Мафиозное и неоднократно переснятое позже «Лицо со шрамом» (1932) романтизировало организованную преступность, обыгрывая факты из биографии Аль Капоне.

Параллельно множились претензии со стороны католических общин, добившихся бойкота «неприличных» лент в ряде штатов. В 1921 году законодатели в 37 штатах запретили показ почти 100 кинолент. Плюс громкие скандалы при участии звёзд Голливуда привели к тому, что американские киностудии однозначно стали считаться «гнездом порока». Из-за всего этого кинопроизводители терпели убытки, оплачивая из своего кармана работу приглашённых цензоров, и терялись в догадках, к чему общественная мораль придерётся в следующий раз. Пришлось задуматься над будущим всегда столь прибыльного бизнеса, и они пришли к выводу: надо скорее самим принять какие-то меры, пока их насильственно не навязали сверху.

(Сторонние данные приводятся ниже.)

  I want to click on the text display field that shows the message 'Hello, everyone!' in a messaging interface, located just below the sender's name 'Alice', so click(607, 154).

Был создан специальный цензурный комитет, во главе с Уиллом Хейсом. Это был бывший староста пресвитерианской церкви. Его пригласили на это место как влиятельного политика самых честных правил, репутация которого не вызывала никаких сомнений. Вначале им был разработан лишь список нецензурных слов и выражений, запрещённых к произношению в кадре. Но в 1929 году два соратника Хейса – священник-иезуит Дэниел Лорд и издатель католического журнала Мартин Куигли – предложили ему составленный ими целый свод правил, определявших, что допустимо и что недопустимо в фильмах для широкой публики.

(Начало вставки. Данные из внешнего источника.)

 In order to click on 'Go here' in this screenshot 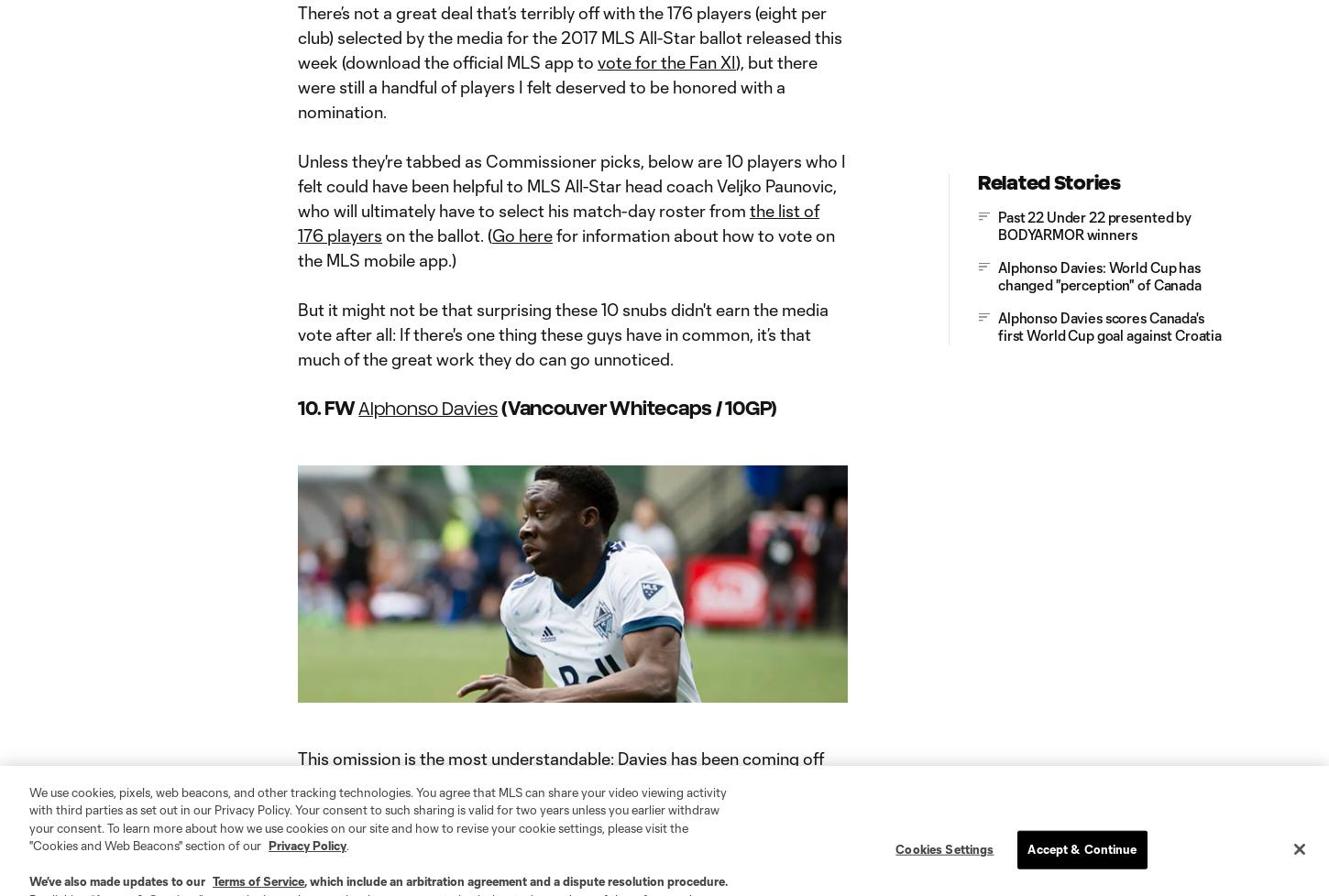, I will do `click(522, 234)`.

Хейсу идея настолько пришлась по душе, что в марте 1930-го этот иезуитский документ был официально утверждён ассоциациями производителей кинофильмов и прокатчиков кинофильмов. В его первых строках говорилось, что «производители кинофильмов осознали необходимость и возможность утвердить настоящий Кодекс, устанавливающий принципы производства кинофильмов», то есть надевают на себя ярмо такой самоцензуры совершенно добровольно, без давления государства.

По этому Кодексу правил, получившему в американской истории имя Хейса, недопустимыми считались любые нетрадиционные формы любви, страстные поцелуи и объятия, сексуальные отношения вне брака, любовь между цветными и белыми, сексуальные извращения и сексуальное рабство белого человека, венерические болезни, оправдание супружеской измены – в общем, всё то, что не «поддерживает священный институт брака и семейные ценности».

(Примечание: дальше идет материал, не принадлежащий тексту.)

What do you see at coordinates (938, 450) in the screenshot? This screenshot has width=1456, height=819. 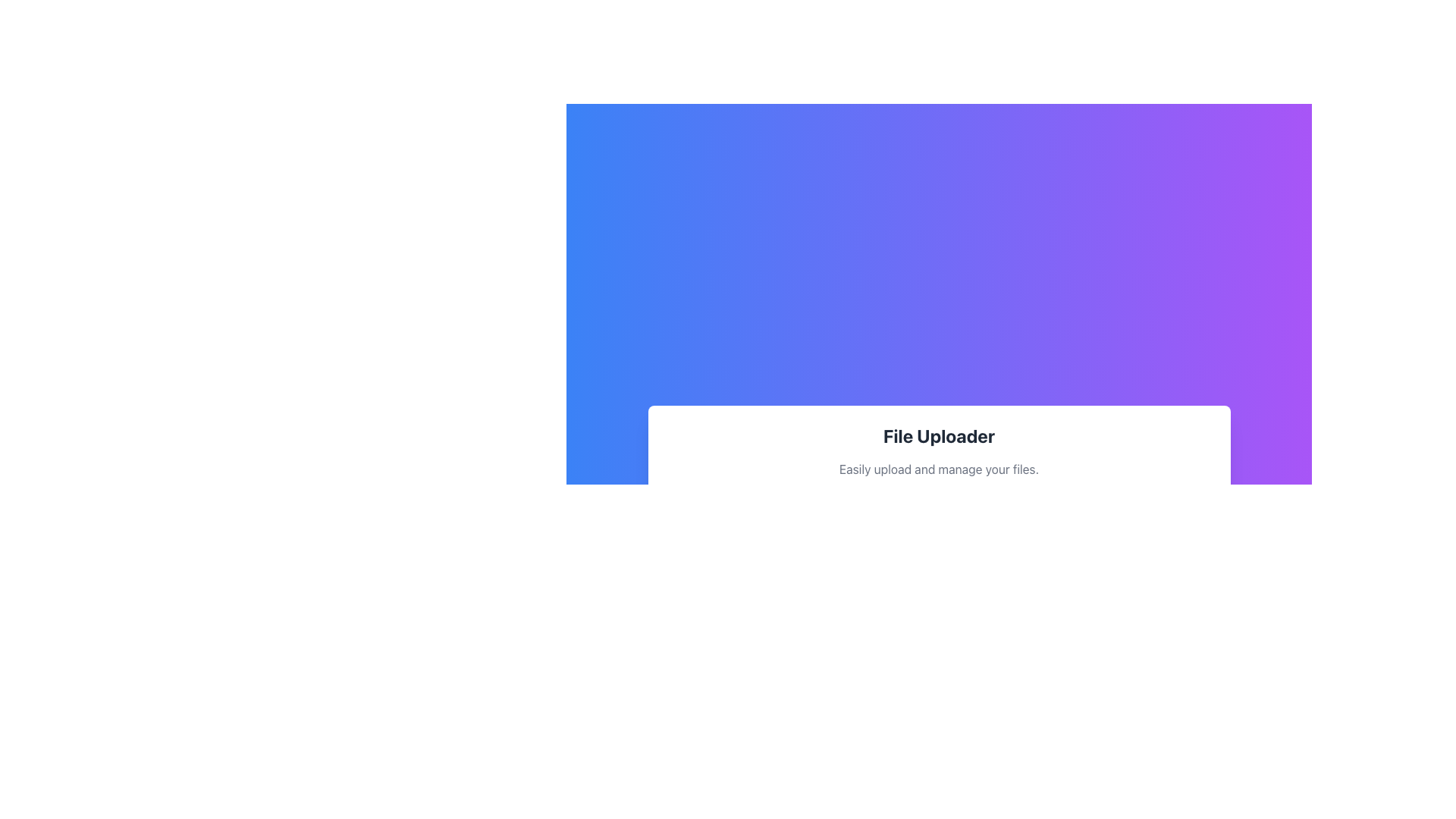 I see `information displayed on the Textual Content Block (Heading and Paragraph) titled 'File Uploader' which includes the description 'Easily upload and manage your files.'` at bounding box center [938, 450].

О непристойных шутках, цитатах и скрытых намёках теперь можно было забыть, так же как о чертыханих и упоминании имени Бога всуе. Кодекс твёрдо говорил «нет» запрещённым наркотикам и их упоминанию, а также неоправданному по сюжетам употреблению алкоголя. Преступление любого толка против закона должно было быть неминуемо наказано. А несправедливый суд надо было показывать так, чтобы было ясно, что не весь американский суд такой. К насилию Кодекс был чуть более терпим, но и им настоятельно рекомендовалось не злоупотреблять, ведь «люди могут привыкнуть даже к убийствам, жестокости, зверству и отвратительным преступлениям, если они повторяются слишком часто».

Власти предписывалось показывать «с почтением». Служителей церкви нельзя было показывать в роли злодеев или в комическом плане. Во всём остальном Кодекс обращался к «принципам хорошего вкуса», не разъясняя, впрочем, что следует таковыми считать.

Профессор Томас Доэрти позже определил Кодекс как «…проповедь, которая стремилась привести католическую доктрину в индустрию Голливуда: «Виновные наказываются, добродетельные вознаграждаются, авторитет церкви и государства является незыблемым, а узы брака священны».

Вначале кодексной эпопеи следить за его исполнением было поручено полковнику Джейсону Джою, бывшему шефу Красного Креста. Тот развил супербурную деятельность, просматривая по 500 фильмов в год в поисках «клубнички», нехороших слов и ненаказанных злодеев. Однако начало Великой Депрессии свело усилия Джоя практически на нет.

Чтобы хоть как-то удержать весьма обнищавшего зрителя в кинотеатрах, студии вновь сосредоточились на куда более зрелищных низменных страстях. Полковник этому сопротивлялся как мог: например, гангстерскому «Лицу со шрамом» Говарда Хоукса он отказывал в национальном прокате в течение нескольких лет, а к названию ленты потребовал добавить подзаголовок «Срам нации». В конце концов измотанные придирками Хоукс и продюсер Говард Хьюз решили плюнуть на всеамериканский прокат и запустили его на экраны лишь в тех штатах, с которыми смогли договориться.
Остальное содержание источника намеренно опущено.